The university will remove the name of James R. Slater from the museum.

TACOMA, Wash. — University of Puget Sound will remove the name of a former professor and proponent of eugenics from the college’s museum of natural history. On May 12, Puget Sound’s Board of Trustees unanimously voted to approve President Isiaah Crawford’s recommendation to remove the name “Slater” from the Slater Museum of Natural History following a request from a student and subsequent review by a committee.

“Puget Sound’s commitment to diversity is inherently at odds with the concept of eugenics on a fundamental level. A public commemoration of an individual with a decades’ long commitment to these beliefs implies a reverence that is misaligned with the mission, vision, and values of the institution.” said Vice President for Institutional Equity and Diversity Lorna Hernandez Jarvis, who co-chaired the Slater Museum Review Committee.

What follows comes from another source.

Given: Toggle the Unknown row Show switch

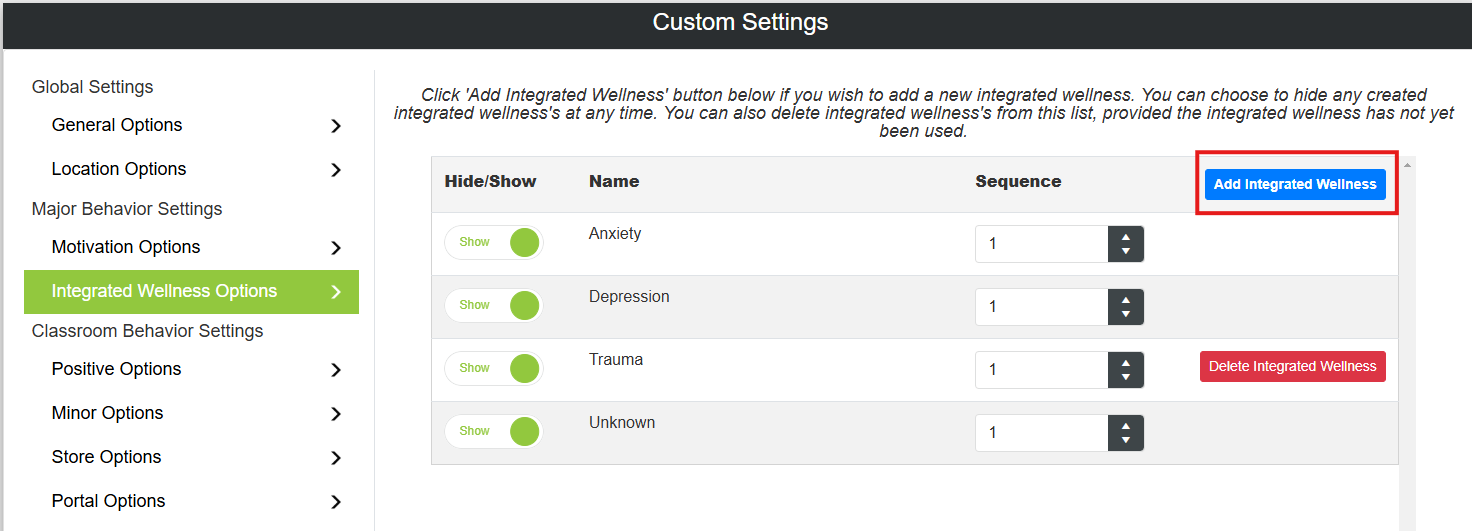Looking at the screenshot, I should pos(494,431).
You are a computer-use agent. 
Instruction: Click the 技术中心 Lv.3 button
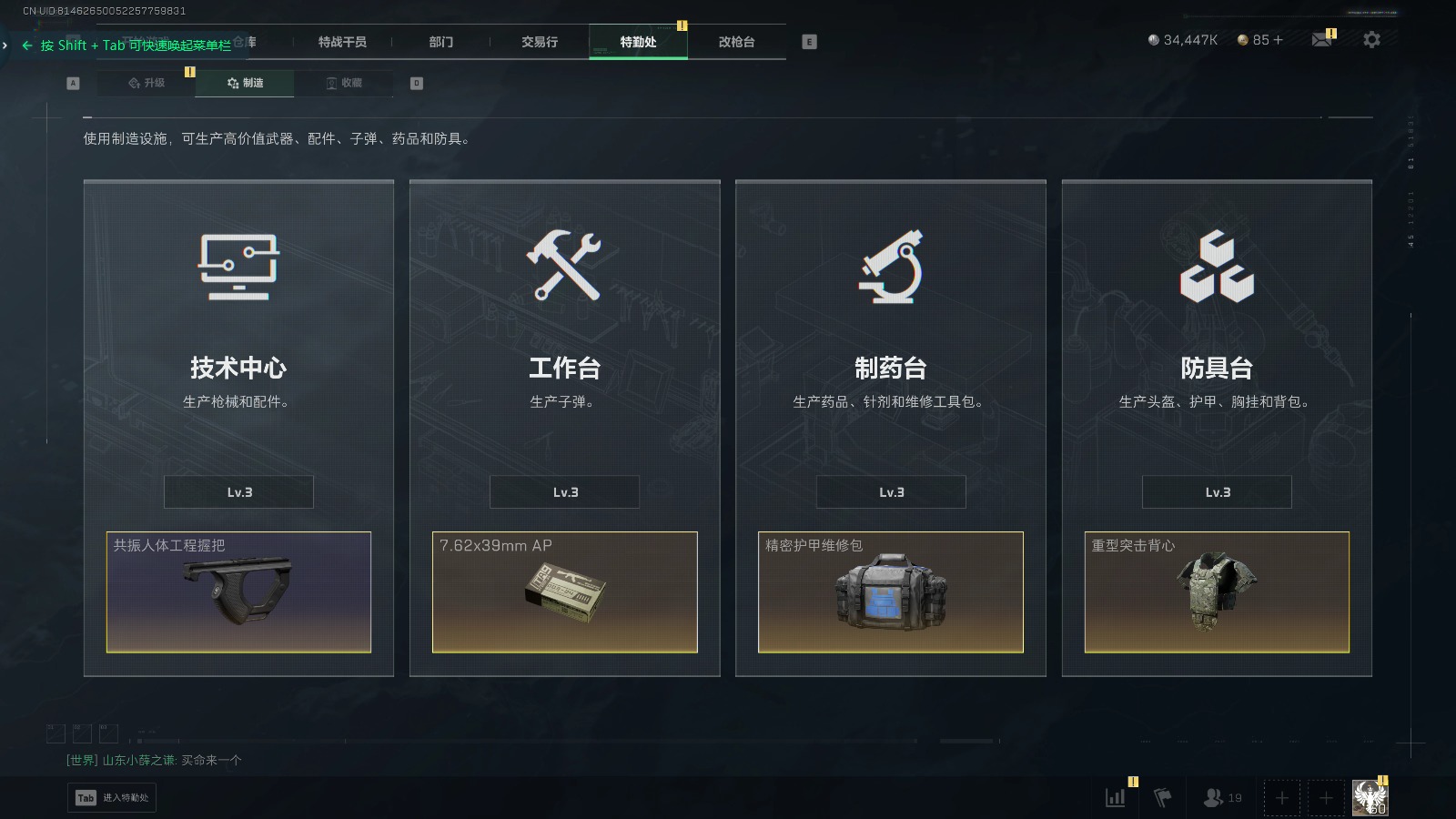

The museum, which houses one of the Pacific Northwest’s significant natural history collections, with over 100,000 bird, mammal, reptile, amphibian, plant, insect, and geological specimens, was named the Slater Museum of Natural History in 1979 in honor of James R. Slater, a professor of biology who taught at the university from 1919 to 1951. The removal of Slater’s name comes after concerns about his background were brought to the university’s attention by a student researcher, Grace Eberhardt ’20. Eberhardt, a biology and African American studies double major, submitted her research paper to the Office of the President in the Fall of 2021 and requested that Slater’s name be removed.